> _Requirement 1_
Which accuracy measure does the excerpt's writer mostly reason from?
> _Requirement 2_
Reproduce the stretch of the excerpt from "Value accuracy asks" through "mostly reason from.".

> _Excerpt_
Content starts

Run	Value accuracy	Strict accuracy	Notes
Claude Sonnet 4.6 (via OpenRouter)	`0.674`	`0.395`	The frontier baseline, same questions and scorer
Qwen 9B + schema hints from correct answer	`0.651`	`0.465`	The diagnostic cheat: told which tables and columns to use, not deployable
Qwen 9B + semantic training (50 steps)	`0.581`	`0.326`	Best result from a fair, deployable local model
Qwen 9B + direct SQL training (50 steps)	`0.581`	`0.302`	Same value accuracy, slightly less precise output shape
Qwen 9B out of the box	`0.558`	`0.302`	No training, just the base model with a SQL prompt
Qwen 9B + recovery training	`0.558`	`0.302`	Trained on messy histories, no improvement yet

Value accuracy asks whether the SQL returned the right data and is lenient about aliases, so total instead of revenue with the right numbers still passes. Strict accuracy also cares about output shape. Value accuracy is the closer proxy for whether the answer was useful to the analyst, so it is the one I mostly reason from.

Three things stand out to me in this table. The clean, deployable fine-tunes give a real but small lift: semantic and direct SQL both reach 0.581 from the base model's 0.558, a 2.3 percentage point improvement that shows the training data teaches something, and stays well short of Sonnet's 0.674. Recovery training gave nothing at all, it tied the base model exactly, and my reading is that the generated repair data did not yet contain moves worth learning, so I file the idea as untested rather than disproven. And the cheat run jumped to 0.651 value accuracy, within about two points of Sonnet, with strict accuracy ahead of Sonnet's, 0.465 against 0.395.

Content ends

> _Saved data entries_
Content starts

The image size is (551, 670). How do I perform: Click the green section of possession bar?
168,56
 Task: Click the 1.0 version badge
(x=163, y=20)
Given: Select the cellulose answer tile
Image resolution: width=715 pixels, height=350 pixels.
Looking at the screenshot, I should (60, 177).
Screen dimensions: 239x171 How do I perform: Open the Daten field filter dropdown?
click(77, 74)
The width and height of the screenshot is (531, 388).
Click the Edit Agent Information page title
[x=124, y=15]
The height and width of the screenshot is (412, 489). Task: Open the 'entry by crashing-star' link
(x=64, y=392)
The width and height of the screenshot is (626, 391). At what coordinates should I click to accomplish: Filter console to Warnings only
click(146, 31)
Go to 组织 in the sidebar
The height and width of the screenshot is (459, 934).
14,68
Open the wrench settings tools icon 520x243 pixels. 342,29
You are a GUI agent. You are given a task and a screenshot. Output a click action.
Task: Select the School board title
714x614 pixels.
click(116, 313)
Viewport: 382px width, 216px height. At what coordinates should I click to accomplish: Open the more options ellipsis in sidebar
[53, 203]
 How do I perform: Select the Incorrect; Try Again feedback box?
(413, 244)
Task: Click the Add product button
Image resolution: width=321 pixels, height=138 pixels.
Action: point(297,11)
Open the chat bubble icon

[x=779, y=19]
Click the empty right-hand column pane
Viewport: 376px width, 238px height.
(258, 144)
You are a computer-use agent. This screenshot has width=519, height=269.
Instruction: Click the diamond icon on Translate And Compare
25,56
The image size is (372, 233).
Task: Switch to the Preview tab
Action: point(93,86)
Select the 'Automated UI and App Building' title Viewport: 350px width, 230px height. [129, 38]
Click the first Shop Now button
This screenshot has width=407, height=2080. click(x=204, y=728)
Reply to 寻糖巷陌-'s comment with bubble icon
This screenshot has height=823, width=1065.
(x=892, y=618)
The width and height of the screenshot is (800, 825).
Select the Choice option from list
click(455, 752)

Content ends

> _Result 1_
Value accuracy.

> _Result 2_
Value accuracy asks whether the SQL returned the right data and is lenient about aliases, so total instead of revenue with the right numbers still passes. Strict accuracy also cares about output shape. Value accuracy is the closer proxy for whether the answer was useful to the analyst, so it is the one I mostly reason from.